In 1929 Miller was working in Paris as a Vogue model and experimenting with photography on the side. As she grew more serious about her artistic endeavors, she sought out a fellow expatriate American, the photographer Man Ray, and soon became his model, apprentice, and lover.

Miller and Man Ray often walked the Parisian streets on photographic excursions, and this picture is a rare early image from this period in Miller’s practice. The photograph’s play of light and shadow suggests a dreamlike, otherworldly space, betraying the influence of Man Ray and other Surrealists, but its delicacy and elegance reflect Miller’s own emerging vision.

Following the end of her relationship with Man Ray, Miller went on to run her own studio in New York. By the time she made it back to Europe, shortly before World War II, her photographic interests ran more toward photojournalism.
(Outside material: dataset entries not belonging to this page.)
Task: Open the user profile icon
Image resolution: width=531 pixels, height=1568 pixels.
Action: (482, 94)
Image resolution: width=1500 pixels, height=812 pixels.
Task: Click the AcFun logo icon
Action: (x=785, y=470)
As a Vogue correspondent she documented many significant events during the war, including the London blitz, the liberation of Paris, and the Americans’ entry into the concentration camps in Dachau and Buchenwald. In 1945, after Allied troops had taken over Adolf Hitler’s Berlin residence, she made an infamous self-portrait, bathing in the Führer’s tub.

Artwork Info

Artwork title
Walkway, Paris
Artist name
Lee Miller
Date created
ca. 1929
Classification
photograph
Medium
gelatin silver print
Dimensions
9 × 11 5/8 in. (22.9 × 29.5 cm)
Credit
Collection of the Sack Photographic Trust
Copyright
© Lee Miller Archives, England All rights reserved
Permanent URL
https://www.sfmoma.org/artwork/ST1998.0334
Artwork status
Not on view at this time.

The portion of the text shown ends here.